If someone is walking away when it is not their turn, they are not participating in the same activity that I think of when I play a roleplaying game. They may be having a ton of fun. I'm not making a relative value statement there. But we are not talking about two different ways to achieve the same thing, we are talking about achieving two different things.
I suppose if the rest of us were invested in your personal, internal definition of "roleplaying game", this would be important to the conversation. But it's just your own definition; everyone else has one in their head, too.
Your personal definition of "engaging", from what I can see here anyway, has some strong implications of a Heavy Immersionist style, where it's fine if the game isn't particularly interactive for a while as long as everybody at the table is strongly engaged in imagining the game world and feeling an internal sense of their character.
Fair enough, that's a fairly common play style.

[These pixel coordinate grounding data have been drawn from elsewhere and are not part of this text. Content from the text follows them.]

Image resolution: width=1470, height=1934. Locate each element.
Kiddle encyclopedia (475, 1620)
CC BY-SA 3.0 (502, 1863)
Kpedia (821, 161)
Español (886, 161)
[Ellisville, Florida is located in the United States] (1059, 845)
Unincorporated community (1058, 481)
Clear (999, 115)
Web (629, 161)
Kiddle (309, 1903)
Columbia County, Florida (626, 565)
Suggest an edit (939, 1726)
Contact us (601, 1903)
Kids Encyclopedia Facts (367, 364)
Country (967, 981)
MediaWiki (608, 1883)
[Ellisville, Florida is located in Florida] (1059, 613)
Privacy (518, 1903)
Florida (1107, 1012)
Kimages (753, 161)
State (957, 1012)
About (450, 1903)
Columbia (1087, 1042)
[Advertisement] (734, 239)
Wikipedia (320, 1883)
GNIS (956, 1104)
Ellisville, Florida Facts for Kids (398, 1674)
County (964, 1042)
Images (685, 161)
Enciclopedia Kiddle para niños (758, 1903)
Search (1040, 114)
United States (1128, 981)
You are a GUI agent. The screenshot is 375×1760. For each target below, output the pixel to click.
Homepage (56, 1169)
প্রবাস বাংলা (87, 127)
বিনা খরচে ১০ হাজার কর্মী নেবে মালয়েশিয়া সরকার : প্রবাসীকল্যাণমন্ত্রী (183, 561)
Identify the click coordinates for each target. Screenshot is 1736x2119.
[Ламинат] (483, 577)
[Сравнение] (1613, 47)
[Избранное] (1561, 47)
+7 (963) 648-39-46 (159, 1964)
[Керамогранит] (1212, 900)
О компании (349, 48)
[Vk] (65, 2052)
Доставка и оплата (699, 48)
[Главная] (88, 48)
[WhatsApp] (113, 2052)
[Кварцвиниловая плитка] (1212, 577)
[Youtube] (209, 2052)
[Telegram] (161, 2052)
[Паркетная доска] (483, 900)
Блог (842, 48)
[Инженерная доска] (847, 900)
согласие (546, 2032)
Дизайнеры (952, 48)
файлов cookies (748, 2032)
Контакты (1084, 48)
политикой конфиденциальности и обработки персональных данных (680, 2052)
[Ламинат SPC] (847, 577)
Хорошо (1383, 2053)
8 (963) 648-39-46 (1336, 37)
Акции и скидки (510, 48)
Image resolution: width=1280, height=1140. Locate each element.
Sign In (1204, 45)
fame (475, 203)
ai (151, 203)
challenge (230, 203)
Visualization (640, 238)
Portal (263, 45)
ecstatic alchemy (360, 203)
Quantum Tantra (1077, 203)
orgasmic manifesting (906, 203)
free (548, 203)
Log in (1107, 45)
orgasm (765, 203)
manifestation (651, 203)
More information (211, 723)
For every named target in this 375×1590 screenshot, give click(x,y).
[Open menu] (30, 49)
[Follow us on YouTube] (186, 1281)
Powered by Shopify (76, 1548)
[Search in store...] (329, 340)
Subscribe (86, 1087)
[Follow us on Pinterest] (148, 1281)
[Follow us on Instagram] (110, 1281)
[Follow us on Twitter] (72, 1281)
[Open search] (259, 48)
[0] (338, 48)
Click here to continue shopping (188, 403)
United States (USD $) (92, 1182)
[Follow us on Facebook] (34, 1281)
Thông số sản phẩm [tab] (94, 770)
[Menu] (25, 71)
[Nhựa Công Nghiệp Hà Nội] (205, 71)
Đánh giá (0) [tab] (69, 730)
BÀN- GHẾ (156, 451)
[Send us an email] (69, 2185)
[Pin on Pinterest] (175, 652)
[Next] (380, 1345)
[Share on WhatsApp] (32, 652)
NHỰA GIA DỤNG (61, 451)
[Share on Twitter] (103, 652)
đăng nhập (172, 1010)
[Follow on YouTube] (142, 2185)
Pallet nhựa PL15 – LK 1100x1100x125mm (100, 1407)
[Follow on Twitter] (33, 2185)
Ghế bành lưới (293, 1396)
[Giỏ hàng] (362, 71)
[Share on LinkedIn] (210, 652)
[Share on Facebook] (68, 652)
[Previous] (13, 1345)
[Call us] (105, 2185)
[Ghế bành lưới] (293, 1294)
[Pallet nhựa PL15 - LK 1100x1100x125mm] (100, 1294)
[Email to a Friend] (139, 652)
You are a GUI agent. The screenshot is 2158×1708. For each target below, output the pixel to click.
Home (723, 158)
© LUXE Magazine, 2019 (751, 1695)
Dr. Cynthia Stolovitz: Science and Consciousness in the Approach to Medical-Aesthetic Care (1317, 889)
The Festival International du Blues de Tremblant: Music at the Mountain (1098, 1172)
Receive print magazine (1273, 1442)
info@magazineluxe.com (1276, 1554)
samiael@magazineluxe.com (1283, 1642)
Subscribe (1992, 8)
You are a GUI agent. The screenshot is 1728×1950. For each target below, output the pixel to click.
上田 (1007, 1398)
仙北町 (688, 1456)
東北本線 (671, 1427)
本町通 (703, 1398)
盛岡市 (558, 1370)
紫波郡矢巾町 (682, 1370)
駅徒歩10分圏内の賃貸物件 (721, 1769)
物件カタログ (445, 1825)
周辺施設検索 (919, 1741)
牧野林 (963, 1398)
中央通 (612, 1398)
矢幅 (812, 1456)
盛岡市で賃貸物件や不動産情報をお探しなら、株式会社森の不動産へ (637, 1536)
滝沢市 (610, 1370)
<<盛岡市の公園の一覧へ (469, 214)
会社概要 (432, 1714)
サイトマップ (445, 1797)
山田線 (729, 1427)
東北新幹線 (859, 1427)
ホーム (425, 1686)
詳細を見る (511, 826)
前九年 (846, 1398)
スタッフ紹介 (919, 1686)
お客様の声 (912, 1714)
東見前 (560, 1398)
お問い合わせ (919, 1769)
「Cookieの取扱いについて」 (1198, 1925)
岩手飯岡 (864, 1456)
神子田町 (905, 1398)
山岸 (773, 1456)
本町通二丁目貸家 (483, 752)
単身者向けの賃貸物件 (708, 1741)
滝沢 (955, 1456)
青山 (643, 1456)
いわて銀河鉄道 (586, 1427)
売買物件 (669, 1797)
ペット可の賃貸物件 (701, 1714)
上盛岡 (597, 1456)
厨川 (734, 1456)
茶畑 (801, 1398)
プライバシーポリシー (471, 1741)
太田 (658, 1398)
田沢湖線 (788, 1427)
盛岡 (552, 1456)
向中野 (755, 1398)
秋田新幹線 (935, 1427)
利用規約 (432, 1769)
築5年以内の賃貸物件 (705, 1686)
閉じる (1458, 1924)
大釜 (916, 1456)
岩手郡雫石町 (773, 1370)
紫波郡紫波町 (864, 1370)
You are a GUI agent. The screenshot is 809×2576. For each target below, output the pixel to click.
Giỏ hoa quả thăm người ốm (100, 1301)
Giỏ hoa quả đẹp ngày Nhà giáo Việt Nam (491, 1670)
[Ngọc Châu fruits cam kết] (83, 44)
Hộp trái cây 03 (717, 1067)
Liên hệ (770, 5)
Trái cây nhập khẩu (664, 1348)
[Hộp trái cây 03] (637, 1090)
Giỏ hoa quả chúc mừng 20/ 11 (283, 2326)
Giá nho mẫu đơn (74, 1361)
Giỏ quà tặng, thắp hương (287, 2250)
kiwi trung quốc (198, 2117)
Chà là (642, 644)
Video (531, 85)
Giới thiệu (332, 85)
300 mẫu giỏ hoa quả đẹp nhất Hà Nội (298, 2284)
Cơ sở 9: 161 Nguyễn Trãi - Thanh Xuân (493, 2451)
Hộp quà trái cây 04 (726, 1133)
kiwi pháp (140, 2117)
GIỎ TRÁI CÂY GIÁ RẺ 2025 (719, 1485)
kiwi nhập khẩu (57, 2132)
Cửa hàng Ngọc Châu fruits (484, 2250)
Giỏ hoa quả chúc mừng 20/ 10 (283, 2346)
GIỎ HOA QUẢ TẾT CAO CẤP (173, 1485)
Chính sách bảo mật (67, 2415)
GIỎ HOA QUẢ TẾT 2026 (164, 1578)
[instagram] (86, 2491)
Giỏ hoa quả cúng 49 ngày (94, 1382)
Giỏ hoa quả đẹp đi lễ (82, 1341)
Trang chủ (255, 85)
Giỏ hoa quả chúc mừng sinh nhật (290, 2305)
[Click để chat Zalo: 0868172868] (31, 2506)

But it sure ain't the only one. And boy howdy, is certainly is the one play style whose proponents tend to say that other play styles aren't really "roleplaying". Expecting other people to adopt your own preferences doesn't really make any more sense than them expecting you to adopt theirs.
You're entitled to your opinion, certainly, but the crux of your argument is that long handling times don't matter because even people who haven't gotten to take any action for hours, because their character is dead, are still fully engaged. And that that is by far the most common play style, and nobody should have a reason to complain about it. I'm sure you feel that way, yes, but surely you can see that there are other people don't feel that way, possibly because they are telling you here in this thread "I don't feel that way."